Als Berichterstatterin meiner Fraktion für den Verbraucher*innenschutz freue ich mich sehr, dass im Koalitionsvertrag der Ampelparteien so viele Fortschritte vereinbart wurden. Und mit unserer grünen Ministerin Steffi Lemke werden wir für spürbare Verbesserungen sorgen!

Doch was ist für mich eigentlich guter, grüner Verbraucher*innenschutz?

Als Konsument*innen wollen wir unsere Rechte wahren, fair behandelt werden und ein hohes Maß an Sicherheit im Alltag. Daher brauchen wir ein Update der Verbraucher*innenpolitik der letzten 16 verlorenen Jahre. Diese muss dem veränderten Verbraucheralltag gerecht werden, Konsument*innen vor und in Krisen schützen und wirklich nachhaltigen Konsum ermöglichen. Mein Maßstab ist dabei das Vorsorgeprinzip, also dem vorsorglichen Vermeiden potentieller Schäden oder Gefahren.

Was steht zum Verbraucher*innenschutz im Koalitionsvertrag?

Mit unseren Koalitionspartner haben wir uns darauf verständigt, hohe Verbraucherschutzstandards zu gewährleisten; das heißt etwa eine umfassende Verbraucherbildung und mehrsprachige Aufklärung und dafür zu sorgen, dass ein situationsgerechter Zugang zu Informationen sicher gestellt ist.

Mit der Stiftung Warentest und den Verbraucherzentralen haben wir wichtige Institutionen und Anlaufstellen für Konsument*innen. Diese wollen wir entsprechend ihrer vermehrten Aufgaben angemessen finanzieren.

Gesundheit

  1. Die Unabhängige Patientenberatung (UPD) werden wir in eine dauerhafte und unabhängige Struktur überführen, natürlich unter Beteiligung der maßgeblichen Patient*innenorganisationen.
  2. Mit einem Cannabiskontrollgesetz ermöglichen wir den regulierten Verkauf in lizensierten Fachgeschäften.

Nachhaltiger Konsum

Mit einem Recht auf Reparatur setzen wir der Wegwerfgesellschaft ein starkes Instrument entgegen. Wir werden uns auch auf EU-Ebene dafür einsetzen, dass Ersatzteile und Updates besser zur Verfügung stehen und flexible Gewährleistungslösungen ermöglicht werden. Ein Reparaturindex nach französischem Vorbild könnte ein erster Schritt sein.

Energie

Den aktuell hohen Strompreisen begegnen wir mit

  • Soforthilfen für finanzschwache Haushalte und
  • einer besseren Regulierung für Energieanbieter: Belieferungsstopps müssen drei Monate zuvor angekündigt werden, Bestands- und Neukunden erhalten die gleichen Tarife und die Bundesnetzagentur wird als Aufsicht gestärkt.

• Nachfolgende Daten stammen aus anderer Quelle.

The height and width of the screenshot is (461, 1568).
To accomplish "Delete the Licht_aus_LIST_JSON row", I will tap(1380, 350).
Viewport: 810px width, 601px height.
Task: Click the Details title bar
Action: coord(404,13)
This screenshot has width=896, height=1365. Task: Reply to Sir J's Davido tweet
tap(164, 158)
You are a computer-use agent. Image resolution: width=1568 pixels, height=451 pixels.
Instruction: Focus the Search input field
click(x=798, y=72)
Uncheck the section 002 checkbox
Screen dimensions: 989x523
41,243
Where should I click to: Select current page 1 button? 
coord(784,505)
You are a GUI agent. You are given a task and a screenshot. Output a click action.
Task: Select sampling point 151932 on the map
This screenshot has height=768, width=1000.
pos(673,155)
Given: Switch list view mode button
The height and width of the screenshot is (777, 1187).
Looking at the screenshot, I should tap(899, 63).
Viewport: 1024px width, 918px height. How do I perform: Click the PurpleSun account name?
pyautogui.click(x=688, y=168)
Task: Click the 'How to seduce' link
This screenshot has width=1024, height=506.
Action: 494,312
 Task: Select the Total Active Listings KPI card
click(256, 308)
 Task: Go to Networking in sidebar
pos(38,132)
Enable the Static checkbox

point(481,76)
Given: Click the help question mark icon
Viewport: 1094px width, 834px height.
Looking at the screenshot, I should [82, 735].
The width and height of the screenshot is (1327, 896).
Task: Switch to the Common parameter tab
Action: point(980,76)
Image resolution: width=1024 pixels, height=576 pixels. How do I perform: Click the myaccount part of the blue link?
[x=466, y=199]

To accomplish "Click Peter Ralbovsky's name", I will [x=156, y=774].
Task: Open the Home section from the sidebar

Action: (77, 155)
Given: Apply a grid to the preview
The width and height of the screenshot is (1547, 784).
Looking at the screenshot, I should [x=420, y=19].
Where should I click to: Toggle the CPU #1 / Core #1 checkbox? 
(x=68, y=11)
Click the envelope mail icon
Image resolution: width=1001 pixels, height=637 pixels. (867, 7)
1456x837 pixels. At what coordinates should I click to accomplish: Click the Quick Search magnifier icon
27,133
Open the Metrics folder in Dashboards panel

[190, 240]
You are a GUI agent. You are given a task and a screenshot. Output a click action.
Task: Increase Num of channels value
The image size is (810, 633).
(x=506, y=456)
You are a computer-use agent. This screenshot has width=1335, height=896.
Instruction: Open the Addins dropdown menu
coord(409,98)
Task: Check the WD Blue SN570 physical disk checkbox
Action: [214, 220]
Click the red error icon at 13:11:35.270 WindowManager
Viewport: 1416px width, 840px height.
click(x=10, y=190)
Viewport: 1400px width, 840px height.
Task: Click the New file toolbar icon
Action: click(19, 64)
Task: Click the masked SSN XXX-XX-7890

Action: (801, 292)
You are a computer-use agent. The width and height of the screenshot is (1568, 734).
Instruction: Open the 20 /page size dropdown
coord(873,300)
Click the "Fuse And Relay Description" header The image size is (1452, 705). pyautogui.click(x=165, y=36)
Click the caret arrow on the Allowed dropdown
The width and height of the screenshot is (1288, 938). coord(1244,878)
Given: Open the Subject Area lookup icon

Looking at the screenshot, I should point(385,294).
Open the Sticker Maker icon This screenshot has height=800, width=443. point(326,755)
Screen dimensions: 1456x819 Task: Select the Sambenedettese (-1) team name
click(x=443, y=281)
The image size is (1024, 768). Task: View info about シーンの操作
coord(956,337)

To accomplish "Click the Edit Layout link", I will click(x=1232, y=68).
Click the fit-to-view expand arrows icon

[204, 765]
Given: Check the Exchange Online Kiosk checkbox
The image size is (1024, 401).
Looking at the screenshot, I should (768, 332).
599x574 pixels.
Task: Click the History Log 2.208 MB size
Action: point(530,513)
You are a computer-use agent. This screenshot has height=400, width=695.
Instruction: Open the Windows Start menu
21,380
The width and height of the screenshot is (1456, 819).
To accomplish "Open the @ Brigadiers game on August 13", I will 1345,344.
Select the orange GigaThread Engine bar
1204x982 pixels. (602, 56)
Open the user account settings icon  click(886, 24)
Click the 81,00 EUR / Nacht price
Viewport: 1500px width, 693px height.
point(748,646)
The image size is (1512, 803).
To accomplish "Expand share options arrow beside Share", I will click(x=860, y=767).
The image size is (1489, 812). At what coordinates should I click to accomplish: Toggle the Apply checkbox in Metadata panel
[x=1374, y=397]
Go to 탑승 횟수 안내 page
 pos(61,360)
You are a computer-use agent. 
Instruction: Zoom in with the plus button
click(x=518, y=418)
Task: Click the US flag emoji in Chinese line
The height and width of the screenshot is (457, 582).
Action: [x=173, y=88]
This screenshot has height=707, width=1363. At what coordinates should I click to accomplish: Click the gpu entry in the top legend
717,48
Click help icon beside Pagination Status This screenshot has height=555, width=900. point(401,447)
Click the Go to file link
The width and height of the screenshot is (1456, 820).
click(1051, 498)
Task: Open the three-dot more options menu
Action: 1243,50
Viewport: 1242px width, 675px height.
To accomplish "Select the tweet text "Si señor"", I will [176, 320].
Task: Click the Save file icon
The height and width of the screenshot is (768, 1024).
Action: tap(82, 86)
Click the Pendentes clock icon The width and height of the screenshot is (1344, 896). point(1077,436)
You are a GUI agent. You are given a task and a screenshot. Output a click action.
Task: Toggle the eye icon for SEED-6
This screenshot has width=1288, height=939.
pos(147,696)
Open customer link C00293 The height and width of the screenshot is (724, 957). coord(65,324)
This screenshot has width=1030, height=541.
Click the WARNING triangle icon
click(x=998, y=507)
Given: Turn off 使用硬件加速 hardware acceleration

Mit dem massiven Ausbau der Erneuerbaren sorgen wir daneben für stabile Energiepreise und werden weniger abhängig von Energieimporten.

Fairer Wettbewerb

Verbraucher*innenschutz ist die Grundlage für fairen Wettbewerb. Wir werden Innovation, Nachhaltigkeit und Gerechtigkeit zusammenführen. Dazu werden wir beispielsweise das Gesetz gegen Wettbewerbsbeschränkungen (GWB) weiterentwickeln, etwa indem wir das Kartellamt stärken.

Digitales

Die Pandemie hat digitalen Geschäften einen immensen Schub verpasst, jetzt müssen auch die Rechte der Verbraucher*innen mitziehen:

  • security-by-design – Die Grundeinstellung jeder Anwendung, die nur weniger Nutzer*innen ändern, muss die sicherste und datensparsamste sein.
  • elektronischer Widerrufsbutton – Was mit einem Klick bestellt werden kann, muss auch mit einem Klick storniert werden können.
  • Recht auf Verschlüsselung, bessere Interoperabilität und offene Standards zur Regel machen.

Finanzen

  1. Wir sorgen für einen faireren Zugang zu einem Basiskonto.
  2. Wir schützen Verbraucher*innen besser vor Überschuldung, indem wir die Schuldner- und Insolvenzberatung ausbauen und fördern.
  3. Wie verschärfen die Aufsicht für Inkassounternehmen.
  4. Wir setzen den Reformprozess bei der BaFin fort: besserer Informationsaustausch, Stärkung des Verbraucherbeirats.

Recht

Wir werden den kollektiven Rechtsschutz verbessern. Die EU-Verbandsklagerichtlinie werden wir anwenderfreundlich umsetzten und zu einer Musterfeststellungsklage weiterentwickeln.